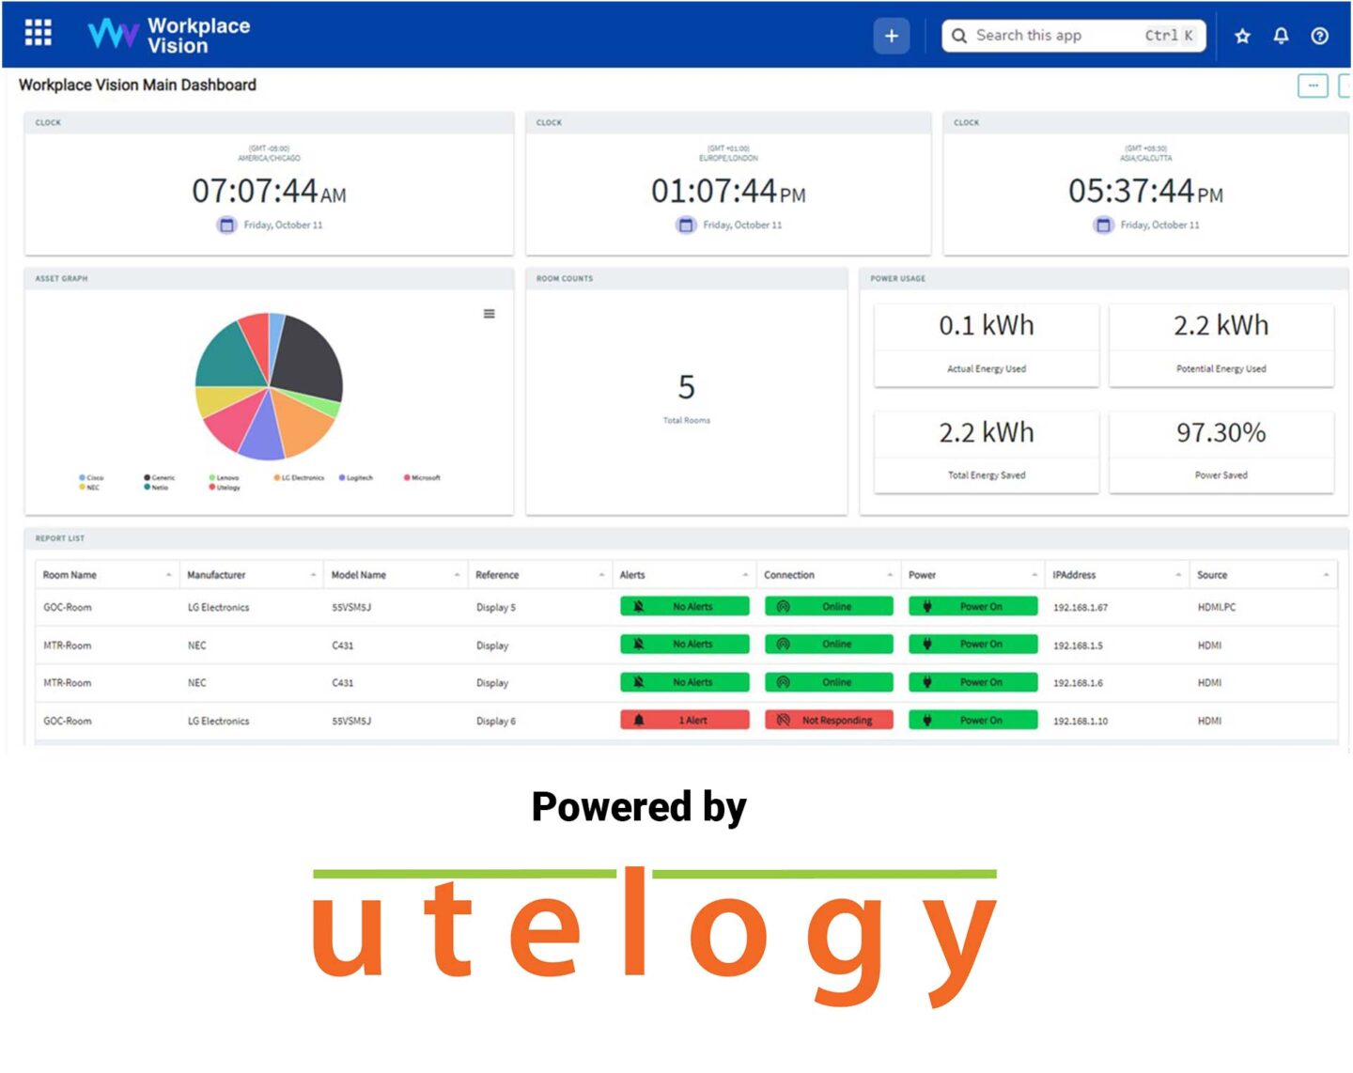Open the help question mark icon
This screenshot has height=1073, width=1353.
point(1319,36)
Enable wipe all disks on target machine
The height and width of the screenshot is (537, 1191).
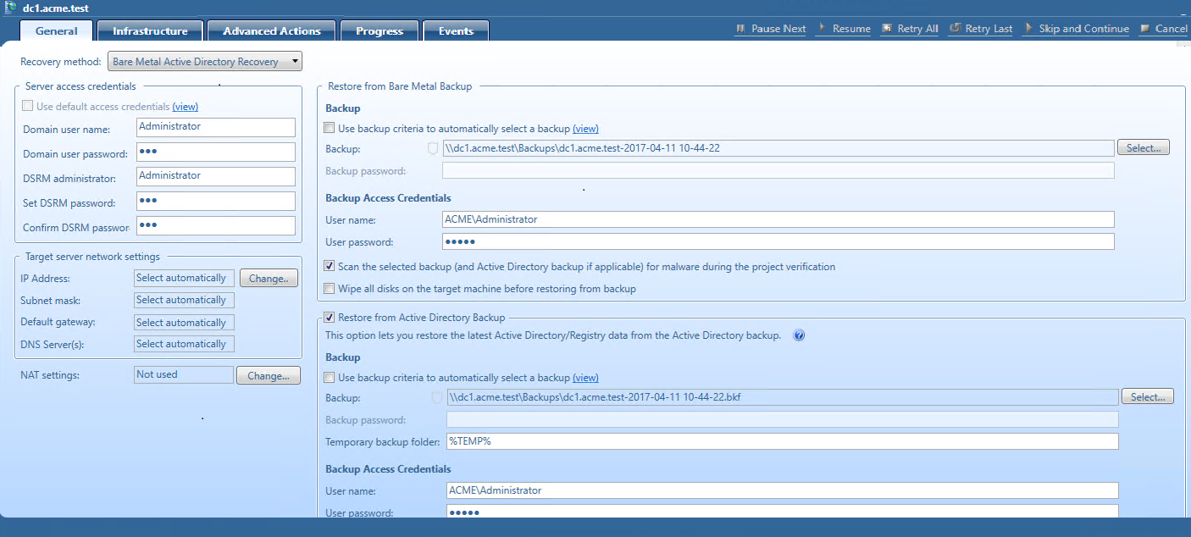pos(330,289)
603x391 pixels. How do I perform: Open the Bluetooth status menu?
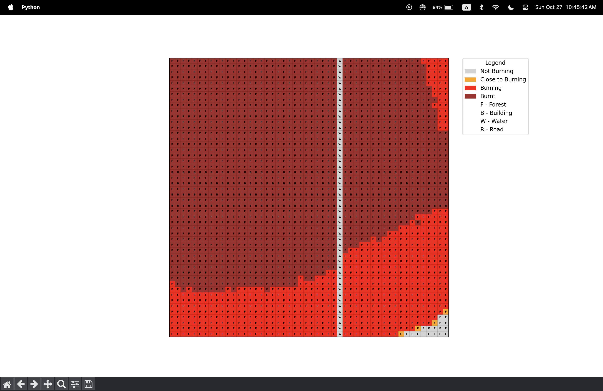[482, 7]
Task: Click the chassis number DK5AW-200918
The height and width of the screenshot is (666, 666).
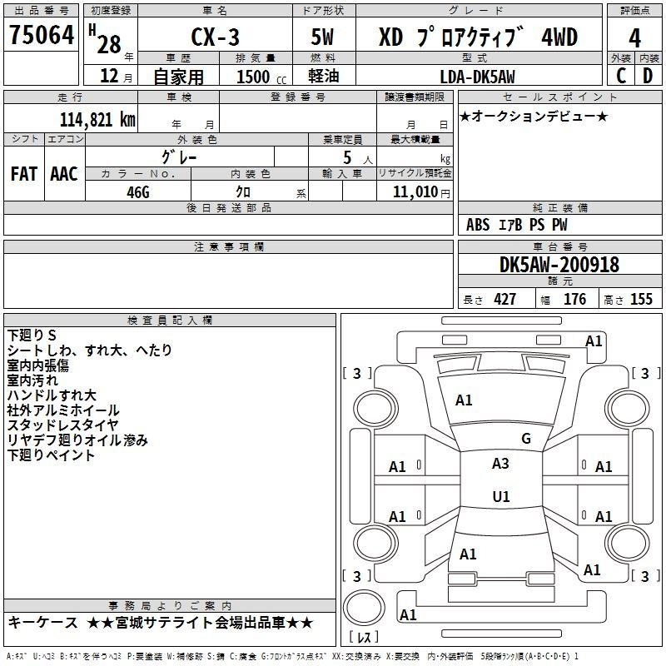Action: [559, 265]
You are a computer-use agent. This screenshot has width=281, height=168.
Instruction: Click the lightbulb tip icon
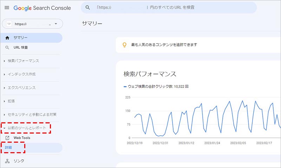click(124, 45)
══════════════════════════════
== Your objective ==
Reproduce exactly, and only, the lines from the one holding "Enable wipe all disks on target machine" through the final line of the entries. Do not include the pictures.

== Reply ==
Enable wipe all disks on target machine
The height and width of the screenshot is (537, 1191).
pos(330,289)
603x391 pixels. How do I perform: Open the Bluetooth status menu?
[482, 7]
Task: Click the chassis number DK5AW-200918
The height and width of the screenshot is (666, 666).
Action: [559, 265]
You are a computer-use agent. This screenshot has width=281, height=168.
Instruction: Click the lightbulb tip icon
click(124, 45)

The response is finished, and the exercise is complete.